Pearl Cole McMullen was a dramatic soprano and a teacher of singing; she was available for concerts and recitals. She had a studio at the Majestic Theater Building, Los Angeles.

The Matinee Musical Club, Los Angeles, was founded in 1908 by Lillian Ballagh Farmer. McMullen was the President. The club was the first in the field to pay musicians, particularly young persons just beginning their careers.

McMullen was also the treasurer and federation-extension secretary of the Wa-Wan Club (formerly the Schubert Club), Los Angeles, president (and on the Board of Directors) of the Omaha Woman's Luncheon Club, and chairman of the membership committee of the Los Angeles Music Teachers' Association.

In 1920 McMullen presented a recital before the members of the Ontario Current Events Club, Los Angeles. McMullen sang several operatic selections like "Un bel di vedremo" from Puccini's Madame Butterfly and the Jewel Song from Faust. Her group numbers included song by Kramer, Woodman, Porter, Currant, Saltor, Schubert, Mussorgsky, Ward Stephens and the quaint Chinese Mother Goose Rhymes by Crist.

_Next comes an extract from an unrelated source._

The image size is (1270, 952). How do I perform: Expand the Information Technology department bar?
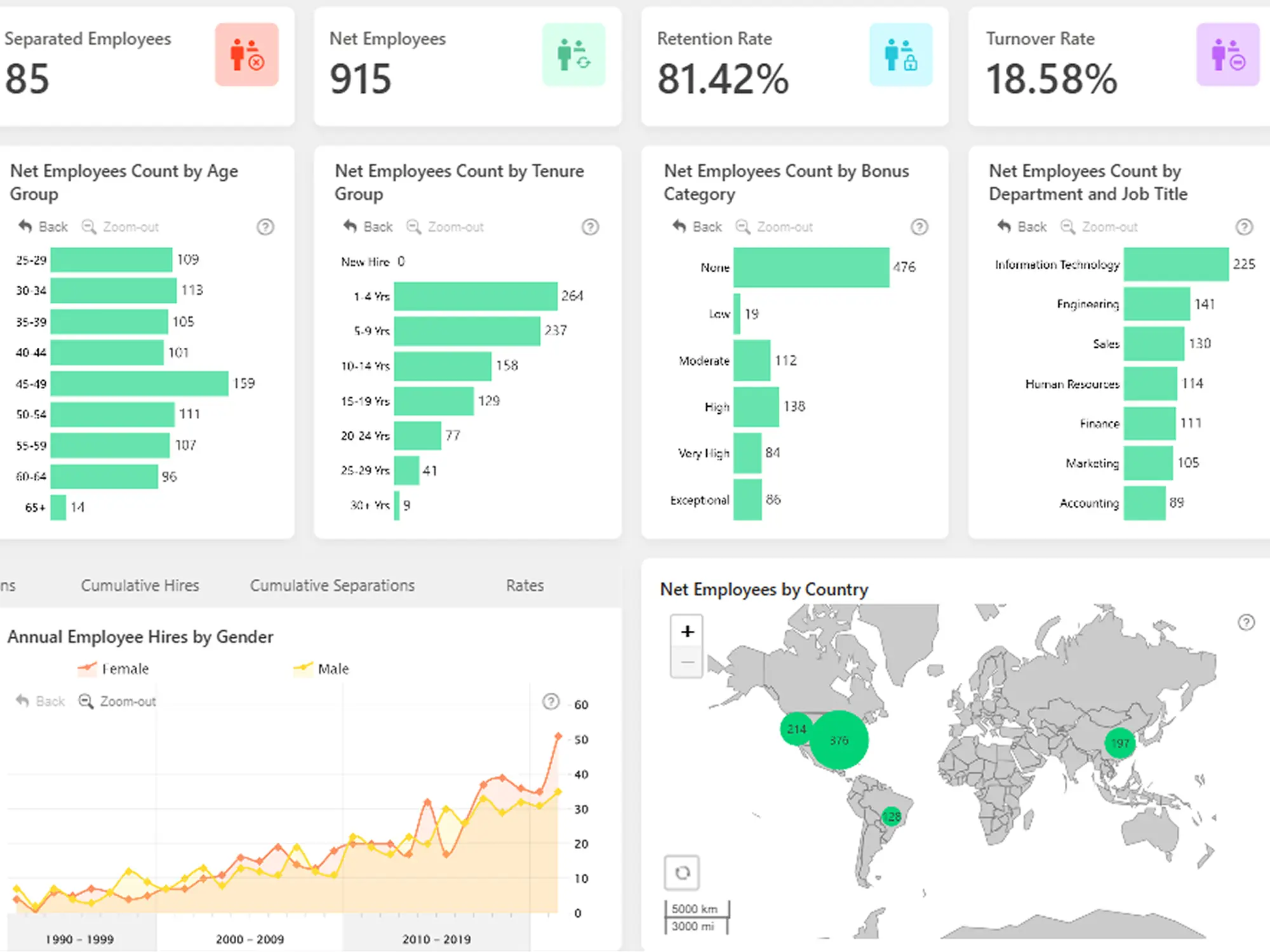(1175, 265)

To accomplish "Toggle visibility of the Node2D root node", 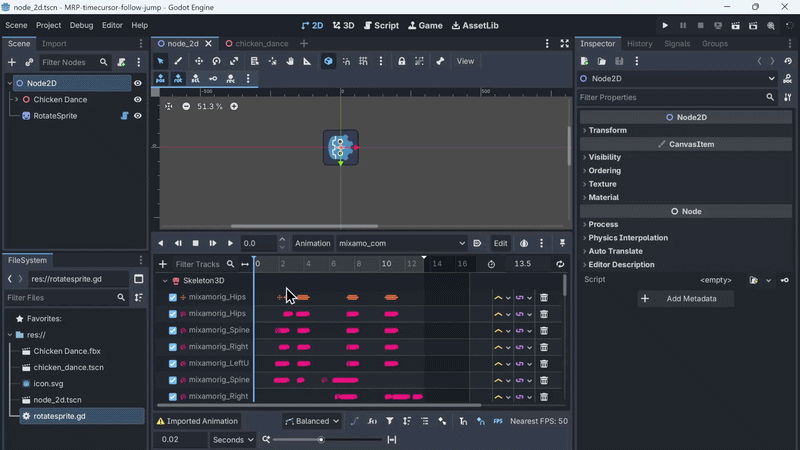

In the summer of 1921, McMullen did a tour of the East Coast. She went as far as Omaha and Duluth. In Cheyenne, she was the guest of the U.S. Atty and Mrs. C.L. Rigdon. She taught a class for several weeks and gave a program before the Music Study Club. On the way East she appeared in a Berkeley musicale, and gave recitals in Omaha, Hutchinson, Kansas, and elsewhere.

In 1928 McMullen appeared as the Muse Euterpe in the opera The Mistress of Song at the closing function of the Euterpe Club in Los Angeles, of which she was a member.